“Miguel Macedo vai responder por quatro crimes”. Sim, este Miguel Macedo que há pouco mais de um ano era ministro do Governo de Portugal. Sim, vou dar ênfase e pomposidade ao cargo. Ministro do Governo da República Portuguesa. Sim, esse mesmo. Já nem falamos de Sócrates, porque votamos diretamente num assento no banco dos réus.
“Ex-vice-presidente da Câmara de Braga conhece medidas de coação no domingo”. Sim, um vice-presidente de câmara eleito, que se junta à lista infindável de autárquicas ou aspirantes a que estão na fila do banco dos réus. Lista de muitos, e cada vez mais, “Felgueiras”, “Valentins” e “Isaltinos”.

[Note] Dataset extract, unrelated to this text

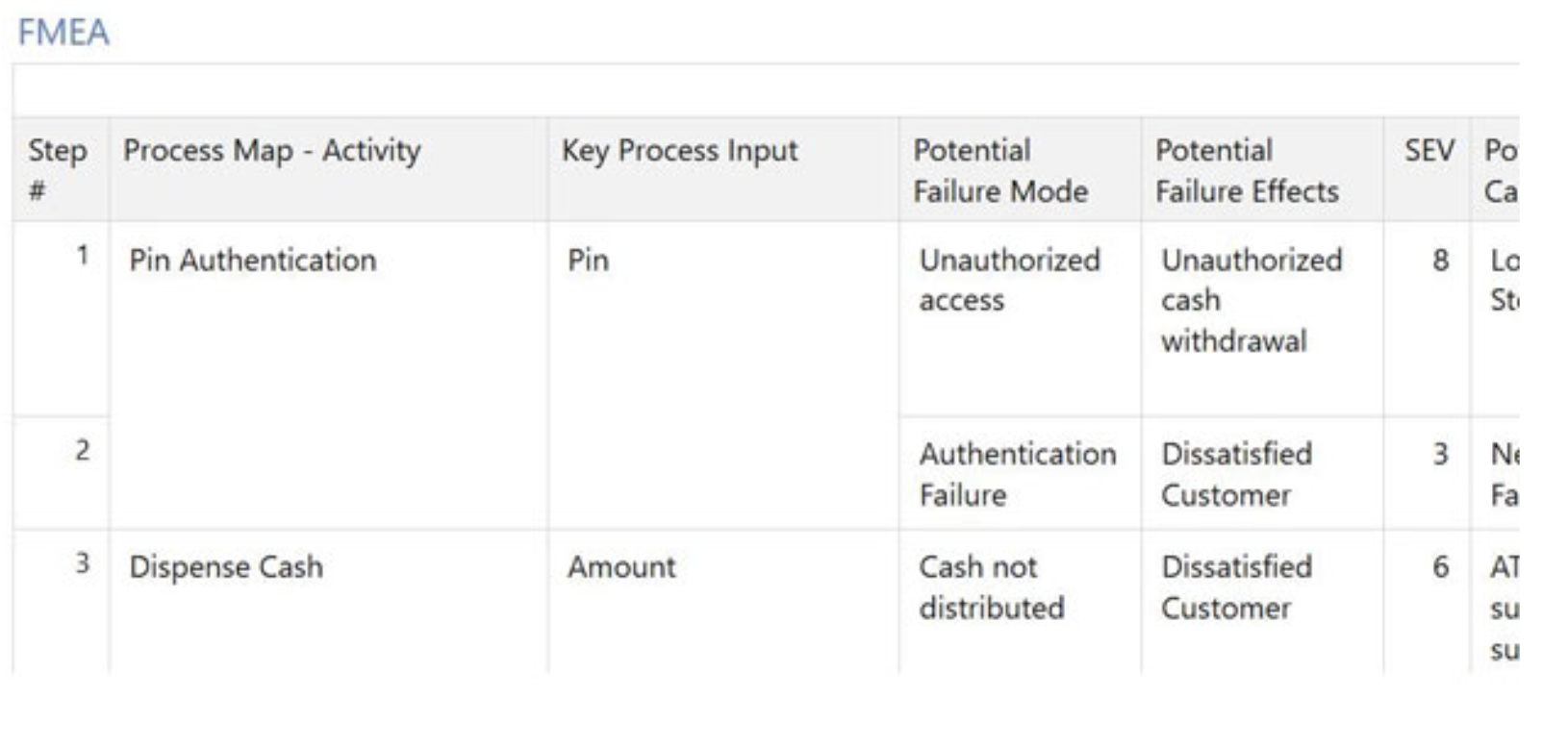Click the severity value 6
The width and height of the screenshot is (1568, 748).
(1440, 567)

O Estado não é suposto pretender ser imaculado nem perfeito, a igreja já se encarrega de carregar esse fardo. Foi criado para fazer funcionar, para gerir e reger. No entanto, na nossa pequenina democracia pós revolução, o Estado subsiste. Este Estado sobrevive. Este é um pobre Estado de coisas.
Acomodamo-nos à ideia de que os políticos são os piores e votamos no “menos mal” ou na “alternativa ao que lá estava”. Queremos jogar ao jogo em que perdem os dois, mas ainda achamos que o custo de oportunidade é melhor do que arriscar numa votação não convencional. Quando é que os portugueses vão realmente votar em pessoas e não em partidos? Quando é que se vão dar ao trabalho de conhecer quem os quer governar? Daria jeito a todos. A polícia e os tribunais têm sempre mais trabalho, não preciso que votemos para eleger réus. Há que perceber que as eleições servem para isto, apesar de estarmos a cair num engraçado padrão.
É fácil ouvirmos dizer “ai, os políticos são os piores”, “uma cambada de ladrões”, mas insulto e acusação gratuita, a maioria das vezes por repetição, é coisinha que nos podemos orgulhar de saber fazer. Mas já paramos para pensar na primeira frase desta crónica? Já refletimos que os homens e mulheres que se sentam no banco dos réus (demasiado) frequentemente são pessoas que representam e governam o nosso país. Já paramos para pensar na gravidade desta situação? Na demência sociológica que isto significa? Na decadência das instituições públicas e próprio conceito de Estado que isto ilustra?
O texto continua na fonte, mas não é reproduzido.